LAW 555 - Legal Theory Workshop

This is an unusual course, structured around the Legal Theory Workshop, which brings leading scholars from around the country to discuss their works-in-progress with students and interested faculty.  The works-in-progress typically address legal issues from a philosophical perspective.  The seminar involves biweekly discussions with visiting scholars, with intervening preparatory weeks in which the class discusses the paper to be presented in the following week.  The class focuses on learning how to interact with work-in-progress, including especially learning how to ask good questions.  Students will be expected to attend and prepare regularly and to write short "question papers" on the papers presented by visiting speakers.  A question paper presents two or three questions for the author of the target paper, explains why they are good questions, and tries to anticipate the best answers to the questions.

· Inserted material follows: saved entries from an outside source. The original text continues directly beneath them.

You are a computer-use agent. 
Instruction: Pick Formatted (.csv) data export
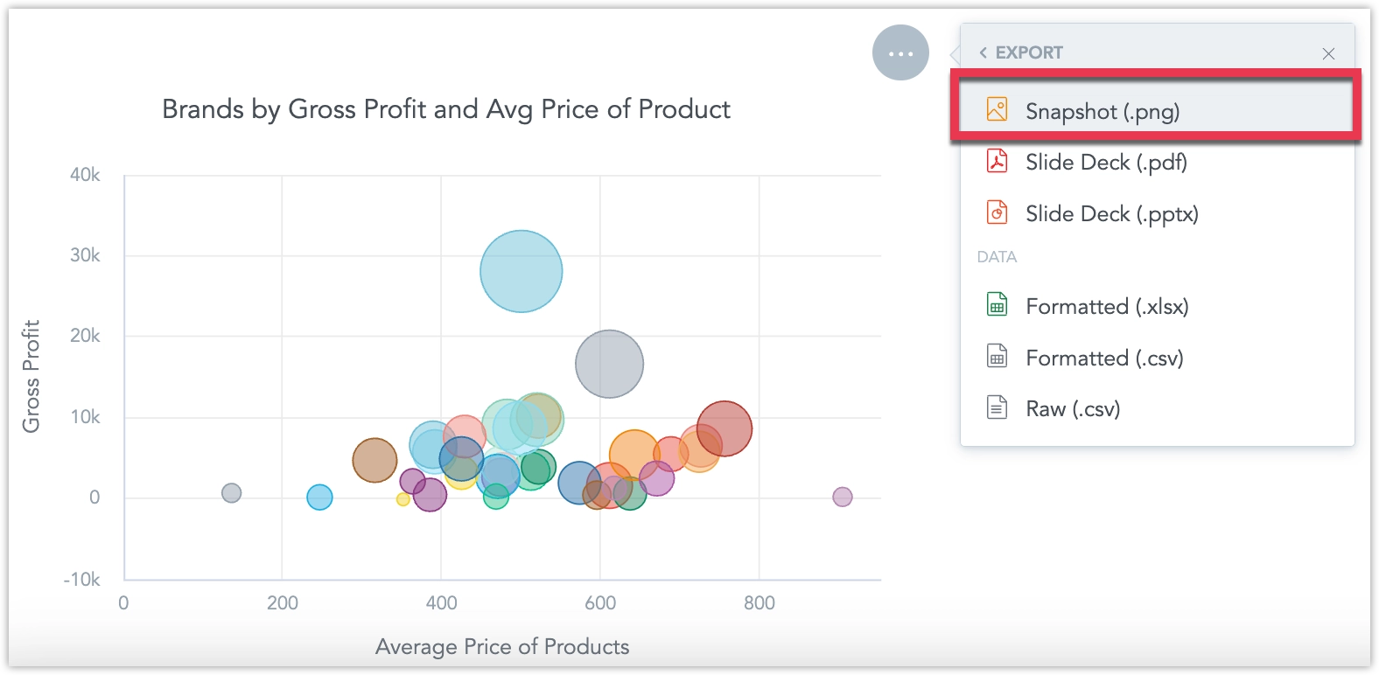[1104, 358]
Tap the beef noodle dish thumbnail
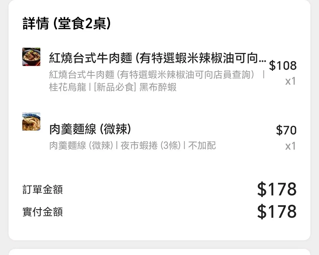The image size is (319, 255). pyautogui.click(x=31, y=57)
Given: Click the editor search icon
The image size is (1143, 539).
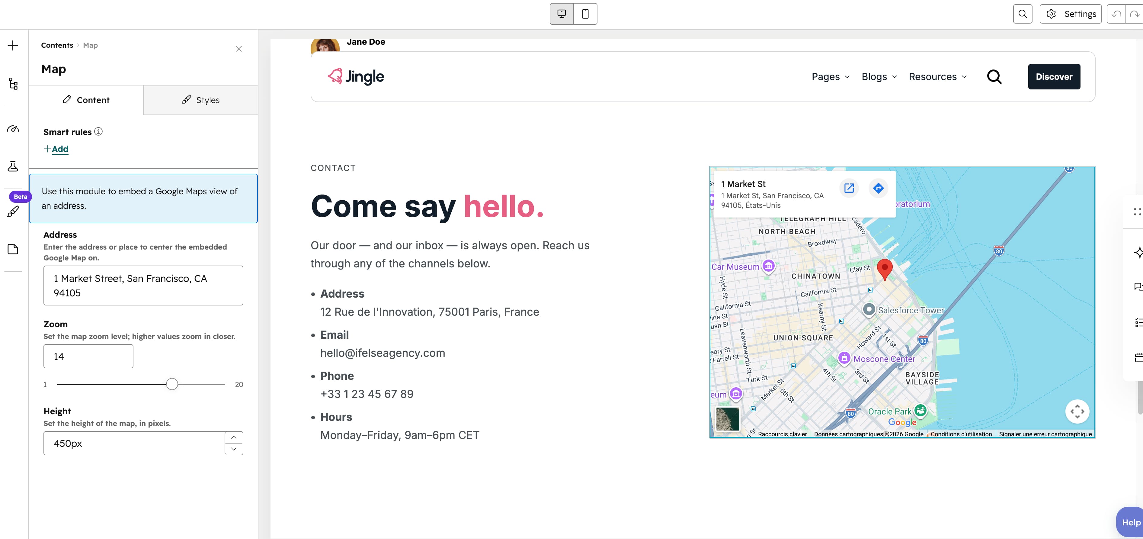Looking at the screenshot, I should pos(1022,14).
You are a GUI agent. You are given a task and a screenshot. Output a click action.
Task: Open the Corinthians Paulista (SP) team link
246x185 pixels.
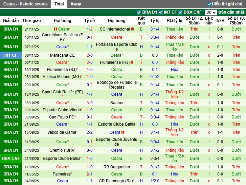pyautogui.click(x=62, y=37)
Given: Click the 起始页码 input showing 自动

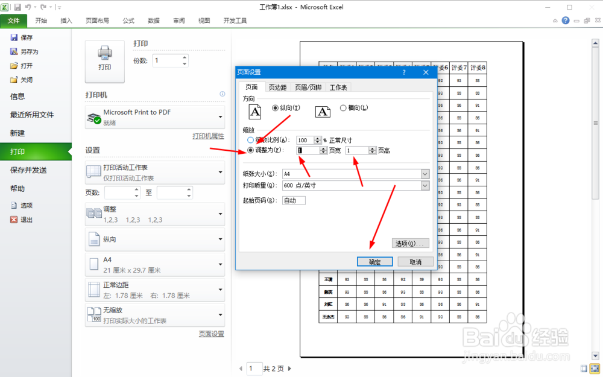Looking at the screenshot, I should point(294,200).
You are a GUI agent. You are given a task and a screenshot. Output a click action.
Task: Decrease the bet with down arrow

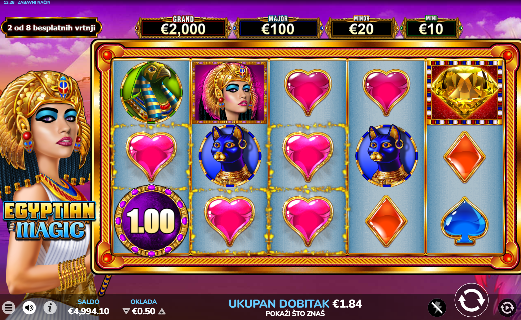click(x=126, y=312)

No prerequisites or prior background is necessary, but students should be open to in-depth investigation of philosophical and theoretical arguments about legal issues and legal structure.  Background will be supplied in the weeks between speaker visits.  The course is particularly well-suited to those students who want to explore philosophical and theoretical perspectives on law and their use in legal arguments.   Students will gain an exposure to workshop-style discussions of work-in-progress by leading scholars and obtain training in constructive criticism of such work.  The course may be helpful to those who plan to write law journal notes, who are considering an academic career in law, or who plan to clerk.  The course also provides a nice opportunity to interact with faculty at UCLA in a congenial atmosphere and to meet faculty from other institutions.

The course counts as a core course for the Law and Philosophy Specialization. It may be repeated for credit.